Recorded data:
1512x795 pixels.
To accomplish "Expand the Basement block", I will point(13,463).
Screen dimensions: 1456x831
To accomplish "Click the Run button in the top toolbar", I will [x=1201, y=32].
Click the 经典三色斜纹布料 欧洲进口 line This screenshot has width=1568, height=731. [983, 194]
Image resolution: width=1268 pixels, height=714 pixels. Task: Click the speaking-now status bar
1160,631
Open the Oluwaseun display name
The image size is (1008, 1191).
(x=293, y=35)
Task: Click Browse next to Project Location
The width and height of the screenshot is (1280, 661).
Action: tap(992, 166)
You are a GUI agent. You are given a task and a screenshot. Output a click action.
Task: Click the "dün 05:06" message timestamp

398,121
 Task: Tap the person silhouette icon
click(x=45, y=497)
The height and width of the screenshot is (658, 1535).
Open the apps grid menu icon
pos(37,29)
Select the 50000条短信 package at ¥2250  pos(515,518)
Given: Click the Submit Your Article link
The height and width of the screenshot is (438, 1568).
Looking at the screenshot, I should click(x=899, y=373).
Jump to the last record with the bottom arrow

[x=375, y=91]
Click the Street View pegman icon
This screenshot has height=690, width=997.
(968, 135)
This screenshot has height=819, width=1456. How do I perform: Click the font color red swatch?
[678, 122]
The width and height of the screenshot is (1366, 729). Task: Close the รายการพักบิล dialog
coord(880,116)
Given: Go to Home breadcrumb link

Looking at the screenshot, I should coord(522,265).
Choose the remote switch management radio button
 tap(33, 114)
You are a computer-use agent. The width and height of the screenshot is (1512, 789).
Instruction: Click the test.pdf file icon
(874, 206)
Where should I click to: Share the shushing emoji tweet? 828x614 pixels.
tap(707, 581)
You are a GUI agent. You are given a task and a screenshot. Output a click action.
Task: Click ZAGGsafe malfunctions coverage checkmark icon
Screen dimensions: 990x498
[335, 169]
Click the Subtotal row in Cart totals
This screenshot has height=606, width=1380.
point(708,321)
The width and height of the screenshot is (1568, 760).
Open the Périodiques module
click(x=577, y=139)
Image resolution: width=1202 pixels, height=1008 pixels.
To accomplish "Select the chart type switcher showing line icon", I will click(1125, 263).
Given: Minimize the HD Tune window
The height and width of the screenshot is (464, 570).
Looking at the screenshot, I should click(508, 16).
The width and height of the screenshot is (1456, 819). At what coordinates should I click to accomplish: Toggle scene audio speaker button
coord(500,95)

**Your goal**: Format the recorded data above as a JSON list of strings, with each line as its own string and blank lines omitted.

**Task output**:
[
  "1512x795 pixels.",
  "To accomplish \"Expand the Basement block\", I will point(13,463).",
  "Screen dimensions: 1456x831",
  "To accomplish \"Click the Run button in the top toolbar\", I will [x=1201, y=32].",
  "Click the 经典三色斜纹布料 欧洲进口 line This screenshot has width=1568, height=731. [983, 194]",
  "Image resolution: width=1268 pixels, height=714 pixels. Task: Click the speaking-now status bar",
  "1160,631",
  "Open the Oluwaseun display name",
  "The image size is (1008, 1191).",
  "(x=293, y=35)",
  "Task: Click Browse next to Project Location",
  "The width and height of the screenshot is (1280, 661).",
  "Action: tap(992, 166)",
  "You are a GUI agent. You are given a task and a screenshot. Output a click action.",
  "Task: Click the \"dün 05:06\" message timestamp",
  "398,121",
  " Task: Tap the person silhouette icon",
  "click(x=45, y=497)",
  "The height and width of the screenshot is (658, 1535).",
  "Open the apps grid menu icon",
  "pos(37,29)",
  "Select the 50000条短信 package at ¥2250  pos(515,518)",
  "Given: Click the Submit Your Article link",
  "The height and width of the screenshot is (438, 1568).",
  "Looking at the screenshot, I should click(x=899, y=373).",
  "Jump to the last record with the bottom arrow",
  "[x=375, y=91]",
  "Click the Street View pegman icon",
  "This screenshot has height=690, width=997.",
  "(968, 135)",
  "This screenshot has height=819, width=1456. How do I perform: Click the font color red swatch?",
  "[678, 122]",
  "The width and height of the screenshot is (1366, 729). Task: Close the รายการพักบิล dialog",
  "coord(880,116)",
  "Given: Go to Home breadcrumb link",
  "Looking at the screenshot, I should coord(522,265).",
  "Choose the remote switch management radio button",
  " tap(33, 114)",
  "You are a computer-use agent. The width and height of the screenshot is (1512, 789).",
  "Instruction: Click the test.pdf file icon",
  "(874, 206)",
  "Where should I click to: Share the shushing emoji tweet? 828x614 pixels.",
  "tap(707, 581)",
  "You are a GUI agent. You are given a task and a screenshot. Output a click action.",
  "Task: Click ZAGGsafe malfunctions coverage checkmark icon",
  "Screen dimensions: 990x498",
  "[335, 169]",
  "Click the Subtotal row in Cart totals",
  "This screenshot has height=606, width=1380.",
  "point(708,321)",
  "The width and height of the screenshot is (1568, 760).",
  "Open the Périodiques module",
  "click(x=577, y=139)",
  "Image resolution: width=1202 pixels, height=1008 pixels.",
  "To accomplish \"Select the chart type switcher showing line icon\", I will click(1125, 263).",
  "Given: Minimize the HD Tune window",
  "The height and width of the screenshot is (464, 570).",
  "Looking at the screenshot, I should click(508, 16).",
  "The width and height of the screenshot is (1456, 819). At what coordinates should I click to accomplish: Toggle scene audio speaker button",
  "coord(500,95)"
]